As far as weeks go, last week was overwhelmingly stressful. This Monday I woke up feeling like a crackhead who hadn't slept. Being the extreme creature of habit I am, this means I buried my nose in writing my book all day, and ignored the totality of my responsibilities. It's just so much easier to bypass reality if I'm not actively thinking about it! By the time I checked off every excuse in the book it was 2AM, and I still had to do the dishes, pack my husbands lunch, take the dogs out, brush my teeth and straighten up the house. I also hadn't showered, juiced in 3 days, or done yoga for 5. Sigh. Where did all my progress go?
I finally drag my sorry self off the sofa to do the dishes, but I'm feeling so terrible at this point I couldn't even stand up. Like "had to sit on the floor so I didn't pass out" can't stand up. As I sat on the kitchen floor feeling like the walls of sickness were closing back in on me, panic kicked in. An overwhelming need to not go backwards in life consumed me. Whatever resolve my stress-induced lazy behavior excused away, I re-discovered. With a start I suddenly realized discipline, formerly the bane of my existence, had become my saving grace!

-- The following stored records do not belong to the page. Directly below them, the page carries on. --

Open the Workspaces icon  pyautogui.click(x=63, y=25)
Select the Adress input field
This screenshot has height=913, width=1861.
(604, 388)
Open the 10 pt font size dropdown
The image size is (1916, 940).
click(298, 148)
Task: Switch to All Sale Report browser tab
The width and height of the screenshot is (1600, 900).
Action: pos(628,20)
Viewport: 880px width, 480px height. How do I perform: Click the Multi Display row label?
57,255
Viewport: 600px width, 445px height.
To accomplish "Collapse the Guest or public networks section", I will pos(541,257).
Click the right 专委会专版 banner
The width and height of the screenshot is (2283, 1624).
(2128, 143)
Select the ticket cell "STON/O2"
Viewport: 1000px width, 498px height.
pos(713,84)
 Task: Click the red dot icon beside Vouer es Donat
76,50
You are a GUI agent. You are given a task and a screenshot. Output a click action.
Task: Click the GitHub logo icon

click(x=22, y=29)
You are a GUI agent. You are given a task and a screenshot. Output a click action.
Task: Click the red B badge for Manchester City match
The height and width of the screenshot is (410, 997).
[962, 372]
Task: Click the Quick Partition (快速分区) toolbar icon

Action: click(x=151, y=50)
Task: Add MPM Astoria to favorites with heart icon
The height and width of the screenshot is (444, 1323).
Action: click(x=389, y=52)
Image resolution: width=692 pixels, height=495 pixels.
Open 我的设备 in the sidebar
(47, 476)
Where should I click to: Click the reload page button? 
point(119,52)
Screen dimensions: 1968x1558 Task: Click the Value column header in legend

After downing a bunch of vitamins and immune-boosters, and sleeping for 9 solid hours, I woke up this morning with the fire of panic hot under my bottom. It wasn't until I walked the dogs, did yoga and juiced that I took a breath, and realized I felt much better today. Phew! Crisis diverted. But it didn't take long for me to realize how little room for error my new-found health brings along with it. Just a few hits of stress, coupled with a lapse in either my desire or ability to adhere to the stringent regiment, and I'm down for the count. Logically, it seems horribly unrealistic and like I am destined for failure. After all, I'm hardly the girl known for her strict adherence to anything. Then I recalled the point in time when I was so fatigued I had to lay down for an hour between taking a shower and putting lotion on my body. Leaving the house was a pipe dream. Let alone cooking, cleaning, walking my dog, or standing in the kitchen for two hours to juice copious amounts of vegetables into a rather small amount of juice. Somehow I got from there to...the girl who went to Las Vegas for a family reunion last month. The reminder was all I needed to keep going.